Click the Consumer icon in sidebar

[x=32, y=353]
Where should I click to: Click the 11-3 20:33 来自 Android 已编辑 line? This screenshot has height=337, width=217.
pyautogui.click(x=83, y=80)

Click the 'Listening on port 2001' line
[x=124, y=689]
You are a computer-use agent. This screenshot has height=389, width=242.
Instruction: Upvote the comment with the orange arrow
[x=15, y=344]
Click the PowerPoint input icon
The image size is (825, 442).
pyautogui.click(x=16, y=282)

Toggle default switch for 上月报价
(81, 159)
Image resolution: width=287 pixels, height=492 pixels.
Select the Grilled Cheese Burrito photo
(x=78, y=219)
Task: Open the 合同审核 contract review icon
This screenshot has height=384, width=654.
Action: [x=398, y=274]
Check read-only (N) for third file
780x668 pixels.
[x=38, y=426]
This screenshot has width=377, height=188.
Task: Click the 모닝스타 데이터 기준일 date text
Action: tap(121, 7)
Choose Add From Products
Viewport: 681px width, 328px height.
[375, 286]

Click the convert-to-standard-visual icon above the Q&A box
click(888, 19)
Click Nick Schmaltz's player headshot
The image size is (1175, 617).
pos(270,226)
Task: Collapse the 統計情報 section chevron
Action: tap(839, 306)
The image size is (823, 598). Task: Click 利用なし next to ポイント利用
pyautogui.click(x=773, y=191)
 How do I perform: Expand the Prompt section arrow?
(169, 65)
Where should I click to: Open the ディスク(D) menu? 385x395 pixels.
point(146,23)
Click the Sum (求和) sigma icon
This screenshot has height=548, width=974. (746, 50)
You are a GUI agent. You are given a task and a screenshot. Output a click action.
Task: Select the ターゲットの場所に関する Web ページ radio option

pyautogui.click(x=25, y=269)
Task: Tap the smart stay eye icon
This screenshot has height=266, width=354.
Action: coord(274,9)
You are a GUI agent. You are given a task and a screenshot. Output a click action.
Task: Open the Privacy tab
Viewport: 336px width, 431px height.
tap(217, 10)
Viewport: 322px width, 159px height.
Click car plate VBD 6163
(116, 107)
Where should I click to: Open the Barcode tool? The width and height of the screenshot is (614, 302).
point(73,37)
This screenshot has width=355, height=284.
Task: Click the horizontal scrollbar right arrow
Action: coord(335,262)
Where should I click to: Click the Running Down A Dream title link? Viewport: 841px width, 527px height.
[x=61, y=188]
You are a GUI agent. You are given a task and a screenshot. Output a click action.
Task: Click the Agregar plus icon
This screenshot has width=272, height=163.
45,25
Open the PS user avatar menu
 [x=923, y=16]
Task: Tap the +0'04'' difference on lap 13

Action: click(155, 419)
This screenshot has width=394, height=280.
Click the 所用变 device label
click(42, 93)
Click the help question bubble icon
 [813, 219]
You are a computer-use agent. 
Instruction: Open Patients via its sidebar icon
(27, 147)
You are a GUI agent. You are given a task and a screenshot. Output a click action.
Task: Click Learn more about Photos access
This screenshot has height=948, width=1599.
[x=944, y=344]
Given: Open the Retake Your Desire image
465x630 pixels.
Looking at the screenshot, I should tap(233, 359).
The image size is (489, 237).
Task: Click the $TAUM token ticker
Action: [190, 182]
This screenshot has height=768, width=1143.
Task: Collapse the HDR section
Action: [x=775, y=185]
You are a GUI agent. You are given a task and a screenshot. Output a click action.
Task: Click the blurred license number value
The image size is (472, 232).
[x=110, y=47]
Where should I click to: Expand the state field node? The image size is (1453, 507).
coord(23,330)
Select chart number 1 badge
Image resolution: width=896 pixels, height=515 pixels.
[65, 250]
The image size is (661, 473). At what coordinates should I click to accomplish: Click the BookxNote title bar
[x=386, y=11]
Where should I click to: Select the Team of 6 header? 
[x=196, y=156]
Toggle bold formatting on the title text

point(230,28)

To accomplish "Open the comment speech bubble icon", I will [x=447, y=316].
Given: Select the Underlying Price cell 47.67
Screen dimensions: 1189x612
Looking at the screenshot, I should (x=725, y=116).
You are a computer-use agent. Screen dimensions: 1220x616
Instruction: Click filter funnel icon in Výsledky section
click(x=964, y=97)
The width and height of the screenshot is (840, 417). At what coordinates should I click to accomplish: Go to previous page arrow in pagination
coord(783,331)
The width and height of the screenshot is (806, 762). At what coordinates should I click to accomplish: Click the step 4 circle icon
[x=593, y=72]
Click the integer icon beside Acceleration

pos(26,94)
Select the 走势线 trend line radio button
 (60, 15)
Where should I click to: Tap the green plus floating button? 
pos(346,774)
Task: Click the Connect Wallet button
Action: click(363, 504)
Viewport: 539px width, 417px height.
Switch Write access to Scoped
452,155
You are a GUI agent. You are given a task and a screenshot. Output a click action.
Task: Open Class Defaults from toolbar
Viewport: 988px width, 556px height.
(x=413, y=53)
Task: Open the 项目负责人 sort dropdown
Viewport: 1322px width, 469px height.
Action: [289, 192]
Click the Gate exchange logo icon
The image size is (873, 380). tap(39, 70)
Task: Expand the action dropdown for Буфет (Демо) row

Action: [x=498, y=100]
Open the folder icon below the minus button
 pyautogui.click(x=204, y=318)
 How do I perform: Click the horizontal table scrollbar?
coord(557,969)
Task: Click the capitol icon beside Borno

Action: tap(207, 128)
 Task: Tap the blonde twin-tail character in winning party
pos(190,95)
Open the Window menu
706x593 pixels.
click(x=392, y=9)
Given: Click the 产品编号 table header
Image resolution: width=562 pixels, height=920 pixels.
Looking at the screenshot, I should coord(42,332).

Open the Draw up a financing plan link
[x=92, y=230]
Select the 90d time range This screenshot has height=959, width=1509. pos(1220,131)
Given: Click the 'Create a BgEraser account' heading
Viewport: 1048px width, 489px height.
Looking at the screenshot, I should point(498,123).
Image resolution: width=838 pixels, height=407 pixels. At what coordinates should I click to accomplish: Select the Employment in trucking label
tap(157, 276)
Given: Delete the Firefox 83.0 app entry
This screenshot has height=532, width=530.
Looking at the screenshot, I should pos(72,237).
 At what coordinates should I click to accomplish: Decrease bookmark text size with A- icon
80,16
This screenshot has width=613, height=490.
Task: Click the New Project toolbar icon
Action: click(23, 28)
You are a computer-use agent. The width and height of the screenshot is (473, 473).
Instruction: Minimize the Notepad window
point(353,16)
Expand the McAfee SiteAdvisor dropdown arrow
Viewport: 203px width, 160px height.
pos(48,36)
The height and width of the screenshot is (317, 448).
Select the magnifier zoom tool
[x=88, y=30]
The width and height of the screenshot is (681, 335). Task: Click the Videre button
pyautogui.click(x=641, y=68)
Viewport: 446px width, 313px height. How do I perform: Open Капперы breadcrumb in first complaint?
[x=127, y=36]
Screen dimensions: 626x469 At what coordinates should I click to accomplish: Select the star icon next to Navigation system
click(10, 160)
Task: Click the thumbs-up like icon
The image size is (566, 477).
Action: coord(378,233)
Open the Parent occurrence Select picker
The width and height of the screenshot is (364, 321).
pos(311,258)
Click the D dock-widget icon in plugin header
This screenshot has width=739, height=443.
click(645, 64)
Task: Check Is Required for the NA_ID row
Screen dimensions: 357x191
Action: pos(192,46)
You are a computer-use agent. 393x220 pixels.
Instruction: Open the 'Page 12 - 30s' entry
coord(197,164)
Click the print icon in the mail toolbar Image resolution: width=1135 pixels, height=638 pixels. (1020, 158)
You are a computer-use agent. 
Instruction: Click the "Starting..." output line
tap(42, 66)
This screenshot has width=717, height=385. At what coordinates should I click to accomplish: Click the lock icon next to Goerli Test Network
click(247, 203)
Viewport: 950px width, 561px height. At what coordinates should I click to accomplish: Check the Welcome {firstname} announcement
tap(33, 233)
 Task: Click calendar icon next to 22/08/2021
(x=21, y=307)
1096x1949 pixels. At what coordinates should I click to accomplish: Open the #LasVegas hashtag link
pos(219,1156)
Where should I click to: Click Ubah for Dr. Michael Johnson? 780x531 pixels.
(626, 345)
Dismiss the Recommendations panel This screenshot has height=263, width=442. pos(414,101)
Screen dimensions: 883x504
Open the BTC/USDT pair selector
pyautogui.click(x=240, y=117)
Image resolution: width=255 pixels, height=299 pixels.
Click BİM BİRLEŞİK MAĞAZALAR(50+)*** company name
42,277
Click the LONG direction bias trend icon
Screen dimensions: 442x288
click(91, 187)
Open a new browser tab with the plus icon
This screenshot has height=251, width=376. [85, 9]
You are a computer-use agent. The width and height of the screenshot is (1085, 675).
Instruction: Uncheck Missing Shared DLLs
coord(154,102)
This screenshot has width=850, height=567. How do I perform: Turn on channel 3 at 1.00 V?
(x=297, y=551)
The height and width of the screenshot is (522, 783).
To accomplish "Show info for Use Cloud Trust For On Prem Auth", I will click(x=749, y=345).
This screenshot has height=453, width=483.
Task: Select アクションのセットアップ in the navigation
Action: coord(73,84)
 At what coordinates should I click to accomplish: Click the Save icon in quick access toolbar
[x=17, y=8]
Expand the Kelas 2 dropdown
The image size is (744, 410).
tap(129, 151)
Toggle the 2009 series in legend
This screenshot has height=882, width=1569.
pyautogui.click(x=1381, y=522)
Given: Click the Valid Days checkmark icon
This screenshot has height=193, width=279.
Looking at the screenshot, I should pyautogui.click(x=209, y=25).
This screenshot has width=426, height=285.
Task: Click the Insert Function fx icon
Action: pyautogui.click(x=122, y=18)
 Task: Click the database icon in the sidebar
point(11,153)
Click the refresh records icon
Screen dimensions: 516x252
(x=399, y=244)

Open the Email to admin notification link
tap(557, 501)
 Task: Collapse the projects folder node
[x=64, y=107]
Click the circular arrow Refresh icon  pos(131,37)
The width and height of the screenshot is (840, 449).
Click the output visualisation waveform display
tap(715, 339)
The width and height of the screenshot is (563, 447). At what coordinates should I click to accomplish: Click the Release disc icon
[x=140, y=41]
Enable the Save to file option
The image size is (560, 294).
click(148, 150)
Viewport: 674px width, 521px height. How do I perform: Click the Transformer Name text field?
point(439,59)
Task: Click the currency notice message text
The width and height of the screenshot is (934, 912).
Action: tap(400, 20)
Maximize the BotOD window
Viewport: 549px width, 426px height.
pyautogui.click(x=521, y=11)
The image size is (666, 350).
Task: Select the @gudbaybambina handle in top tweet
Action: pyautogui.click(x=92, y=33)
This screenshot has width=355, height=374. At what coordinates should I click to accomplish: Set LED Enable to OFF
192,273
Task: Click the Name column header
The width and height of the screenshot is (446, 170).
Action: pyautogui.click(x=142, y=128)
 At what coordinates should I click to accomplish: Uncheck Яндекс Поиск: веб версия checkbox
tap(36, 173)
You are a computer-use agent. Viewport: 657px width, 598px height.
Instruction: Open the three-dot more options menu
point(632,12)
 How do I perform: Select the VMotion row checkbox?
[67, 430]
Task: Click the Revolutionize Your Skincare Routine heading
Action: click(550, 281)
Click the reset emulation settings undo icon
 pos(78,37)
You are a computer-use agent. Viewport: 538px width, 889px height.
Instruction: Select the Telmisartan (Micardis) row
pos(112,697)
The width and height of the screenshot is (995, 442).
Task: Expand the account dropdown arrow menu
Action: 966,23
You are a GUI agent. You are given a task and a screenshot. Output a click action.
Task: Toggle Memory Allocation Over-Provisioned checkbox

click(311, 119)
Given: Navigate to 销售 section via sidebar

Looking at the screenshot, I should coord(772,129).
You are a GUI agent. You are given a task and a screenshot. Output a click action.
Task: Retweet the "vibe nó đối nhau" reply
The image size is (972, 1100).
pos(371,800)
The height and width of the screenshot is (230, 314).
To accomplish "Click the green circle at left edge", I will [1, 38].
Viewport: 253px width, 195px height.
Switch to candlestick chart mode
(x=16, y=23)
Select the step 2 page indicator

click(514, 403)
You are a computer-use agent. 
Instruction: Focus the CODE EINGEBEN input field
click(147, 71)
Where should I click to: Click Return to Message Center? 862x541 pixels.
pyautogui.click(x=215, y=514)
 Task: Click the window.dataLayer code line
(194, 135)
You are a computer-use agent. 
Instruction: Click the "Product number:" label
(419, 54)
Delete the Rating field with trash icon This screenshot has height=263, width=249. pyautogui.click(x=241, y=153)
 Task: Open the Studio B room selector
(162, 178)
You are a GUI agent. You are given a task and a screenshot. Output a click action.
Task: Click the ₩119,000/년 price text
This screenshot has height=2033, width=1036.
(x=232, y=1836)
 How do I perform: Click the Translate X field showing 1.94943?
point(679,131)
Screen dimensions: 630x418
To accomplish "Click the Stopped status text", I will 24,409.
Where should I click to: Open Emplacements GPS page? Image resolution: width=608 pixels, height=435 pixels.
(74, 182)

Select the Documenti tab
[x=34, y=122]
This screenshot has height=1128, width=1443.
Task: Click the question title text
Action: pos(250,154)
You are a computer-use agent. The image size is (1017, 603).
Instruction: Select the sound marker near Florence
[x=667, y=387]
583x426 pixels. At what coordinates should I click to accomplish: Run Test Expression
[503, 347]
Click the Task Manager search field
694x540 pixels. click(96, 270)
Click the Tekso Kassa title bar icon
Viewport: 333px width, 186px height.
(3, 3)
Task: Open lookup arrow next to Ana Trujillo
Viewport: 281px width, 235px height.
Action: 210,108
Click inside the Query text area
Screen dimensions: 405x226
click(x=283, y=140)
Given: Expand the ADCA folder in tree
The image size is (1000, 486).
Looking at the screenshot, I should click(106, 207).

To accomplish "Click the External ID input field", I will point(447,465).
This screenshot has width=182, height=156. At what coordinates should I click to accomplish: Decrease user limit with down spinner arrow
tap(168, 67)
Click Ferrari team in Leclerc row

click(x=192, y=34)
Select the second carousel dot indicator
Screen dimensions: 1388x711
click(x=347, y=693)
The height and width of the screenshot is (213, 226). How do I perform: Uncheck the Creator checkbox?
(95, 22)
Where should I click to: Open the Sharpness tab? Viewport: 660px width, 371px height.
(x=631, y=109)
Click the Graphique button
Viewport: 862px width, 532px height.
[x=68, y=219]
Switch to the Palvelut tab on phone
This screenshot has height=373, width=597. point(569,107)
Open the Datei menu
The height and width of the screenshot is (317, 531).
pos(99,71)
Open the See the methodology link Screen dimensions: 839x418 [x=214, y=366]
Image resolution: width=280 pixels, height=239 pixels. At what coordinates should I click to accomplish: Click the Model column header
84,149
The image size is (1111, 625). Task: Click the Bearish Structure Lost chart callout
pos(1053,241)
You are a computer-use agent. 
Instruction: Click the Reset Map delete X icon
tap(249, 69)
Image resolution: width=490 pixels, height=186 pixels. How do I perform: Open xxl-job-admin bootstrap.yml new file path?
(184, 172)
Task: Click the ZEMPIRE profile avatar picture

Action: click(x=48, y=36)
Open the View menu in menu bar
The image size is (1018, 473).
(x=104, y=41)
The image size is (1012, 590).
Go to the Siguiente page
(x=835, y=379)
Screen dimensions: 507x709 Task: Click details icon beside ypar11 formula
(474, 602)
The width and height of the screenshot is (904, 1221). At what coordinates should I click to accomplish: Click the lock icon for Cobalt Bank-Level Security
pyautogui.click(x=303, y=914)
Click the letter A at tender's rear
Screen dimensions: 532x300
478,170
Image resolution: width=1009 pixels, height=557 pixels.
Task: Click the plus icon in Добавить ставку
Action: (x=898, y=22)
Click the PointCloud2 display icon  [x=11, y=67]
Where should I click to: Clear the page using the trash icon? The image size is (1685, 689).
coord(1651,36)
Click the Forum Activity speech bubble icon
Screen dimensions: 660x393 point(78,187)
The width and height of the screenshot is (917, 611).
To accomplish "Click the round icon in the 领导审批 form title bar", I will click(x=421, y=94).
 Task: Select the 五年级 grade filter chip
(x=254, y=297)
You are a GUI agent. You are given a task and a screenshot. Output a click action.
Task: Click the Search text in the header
━━━━
- _WHAT THE TASK REQUIRES_
From the entries above, extract only the lines running from the one containing "This screenshot has width=355, height=374." through the one containing "The height and width of the screenshot is (230, 314).", inclusive.

- _RESULT FOR THIS EXERCISE_
This screenshot has width=355, height=374. At what coordinates should I click to accomplish: Set LED Enable to OFF
192,273
Task: Click the Name column header
The width and height of the screenshot is (446, 170).
Action: pyautogui.click(x=142, y=128)
 At what coordinates should I click to accomplish: Uncheck Яндекс Поиск: веб версия checkbox
tap(36, 173)
You are a computer-use agent. Viewport: 657px width, 598px height.
Instruction: Open the three-dot more options menu
point(632,12)
 How do I perform: Select the VMotion row checkbox?
[67, 430]
Task: Click the Revolutionize Your Skincare Routine heading
Action: click(550, 281)
Click the reset emulation settings undo icon
 pos(78,37)
You are a computer-use agent. Viewport: 538px width, 889px height.
Instruction: Select the Telmisartan (Micardis) row
pos(112,697)
The width and height of the screenshot is (995, 442).
Task: Expand the account dropdown arrow menu
Action: 966,23
You are a GUI agent. You are given a task and a screenshot. Output a click action.
Task: Toggle Memory Allocation Over-Provisioned checkbox

click(311, 119)
Given: Navigate to 销售 section via sidebar

Looking at the screenshot, I should coord(772,129).
You are a GUI agent. You are given a task and a screenshot. Output a click action.
Task: Retweet the "vibe nó đối nhau" reply
The image size is (972, 1100).
pos(371,800)
The height and width of the screenshot is (230, 314).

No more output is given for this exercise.